#### Trecho
________

10
de novembro de 2012 | N° 17249
NILSON
SOUZA
A desinvenção da
roda
Dia
desses resolvi me livrar de algumas revistas lidas e relidas. Tenho uma certa
dificuldade em me desfazer de leituras que foram prazerosas, mas a torre da
mesa de cabeceira, formada também por livros inconclusos, já estava se tornando
ameaçadora. Então tomei a decisão: peguei uma caixa de papelão e coloquei nela
até mesmo alguns impressos que tinha guardado para ler no célebre dia de São
Nunca, que é quando os multiocupados terão tempo livre. Para ter certeza de que
elas não voltariam, levei-as pessoalmente a um asilo de idosos, que aceita
doações desse tipo.
Quando
encostei o carro na porta da instituição, um homem me cumprimentou alegremente
e ficou observando enquanto eu entregava a carga para o funcionário da
recepção. Em seguida, aproximou-se de mim e disse: – Já temos três redes de
televisão aqui e mais uma de rádio.

________

#### Exercício 1
Reescreva os registros da linha com "Click the simulation speed slider handle" até a linha com "tap(106, 748)", pedidos incluídos, e some -41 a cada número das coordenadas dadas como resposta. Não coloque as imagens na sua resposta.
#### Exercício 2
Dê seguimento ao texto sobre a doação de revistas a um asilo de idosos a partir do ponto em que ele termina.

#### Registros listados
________

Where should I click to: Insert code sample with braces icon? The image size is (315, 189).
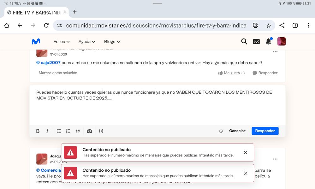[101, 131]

________

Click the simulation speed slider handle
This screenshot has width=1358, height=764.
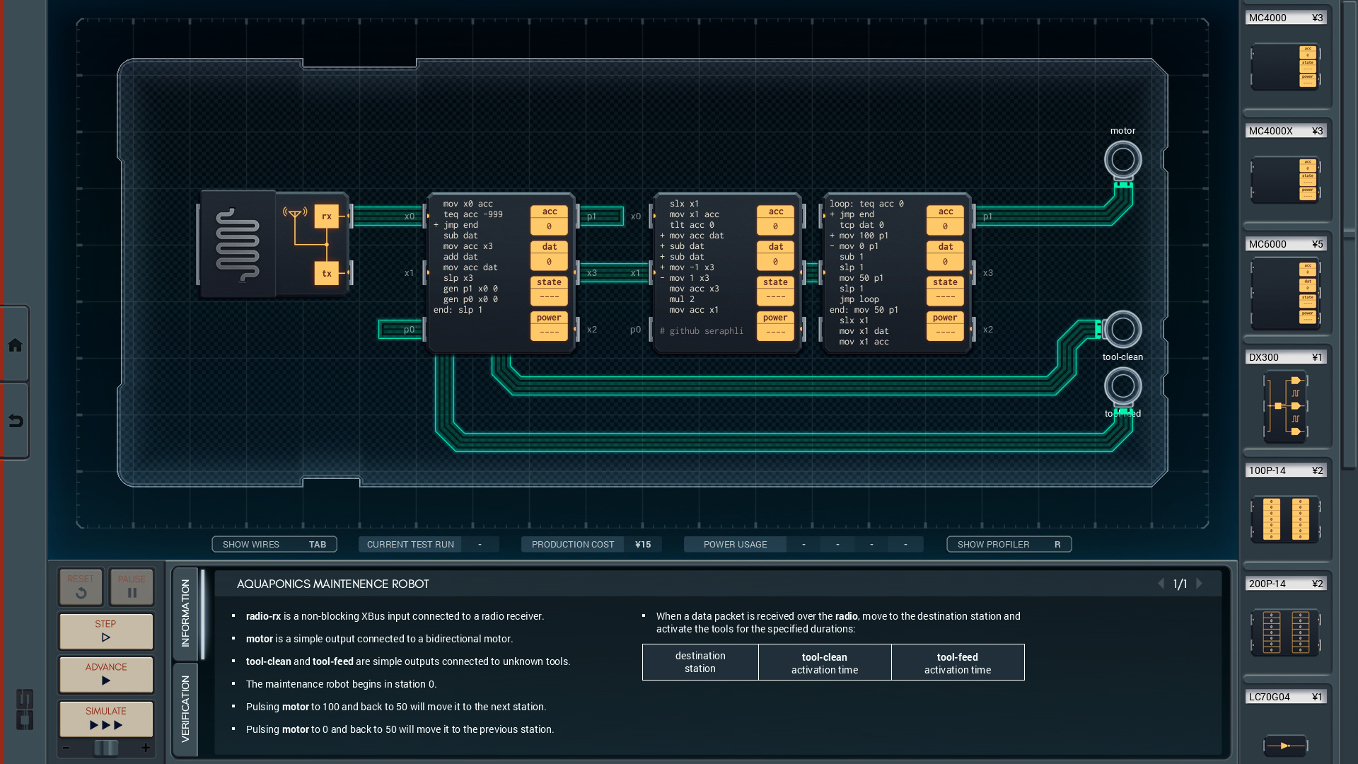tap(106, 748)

________

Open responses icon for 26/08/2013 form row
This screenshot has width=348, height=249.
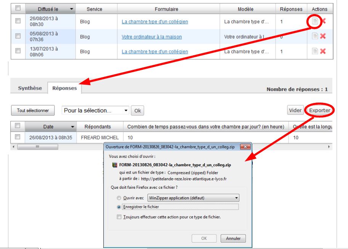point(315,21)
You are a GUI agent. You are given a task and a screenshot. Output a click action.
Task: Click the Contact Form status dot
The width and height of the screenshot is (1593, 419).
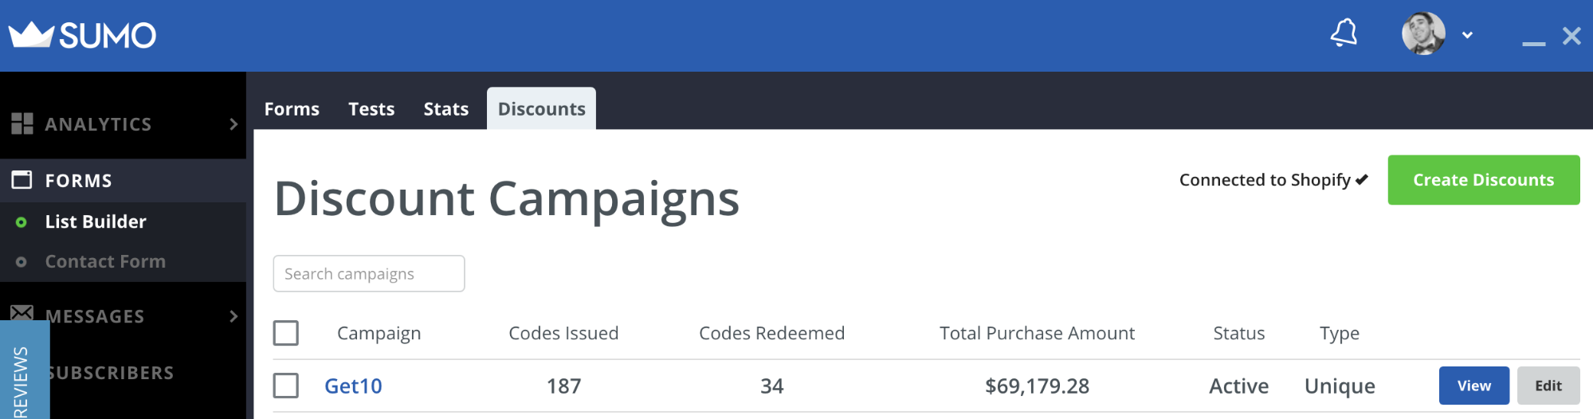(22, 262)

________

#### Resposta do exercício 1
Click the simulation speed slider handle
This screenshot has width=1358, height=764.
tap(65, 707)

#### Resposta do exercício 2
Pensei
que ele estava se referindo a aparelhos que eventualmente o asilo tivesse
recebido como doação. Respondi “que ótimo!”, já um pouco constrangido por estar
levando simples revistas, enquanto outras pessoas doavam objetos bem mais
valiosos. Quando entrei no carro, o homem apontou para a lateral do veículo e
me alertou:
–
Isso tá acabando! Saltei fora, pensando em pneu furado, ou coisa pior. Tudo
normal. Então, olhei para ele e perguntei:
– O
que está acabando? Ele respondeu sem hesitar: – A roda, isso não vai existir
mais. Nem em avião. Em breve, todos os veículos utilizarão a água para andar.
Só
então me dei conta de que o meu interlocutor estava viajando pela sua rotina de
delírios. São assim os hóspedes dessas casas do esquecimento – os parentes
esquecem-se deles, e eles inventam histórias para dialogar com a solidão. Saí
pensando na observação despropositada e inofensiva, uma espécie de desinvenção
da roda.
Ninguém
sabe exatamente quem inventou esse equipamento extraordinário que impulsionou a
humanidade da biga neolítica à Fórmula-1, com todas as implicações que bem
conhecemos na vida das pessoas, incluindo os engarrafamentos de trânsito.
Talvez esteja mesmo na hora de desinventá-lo.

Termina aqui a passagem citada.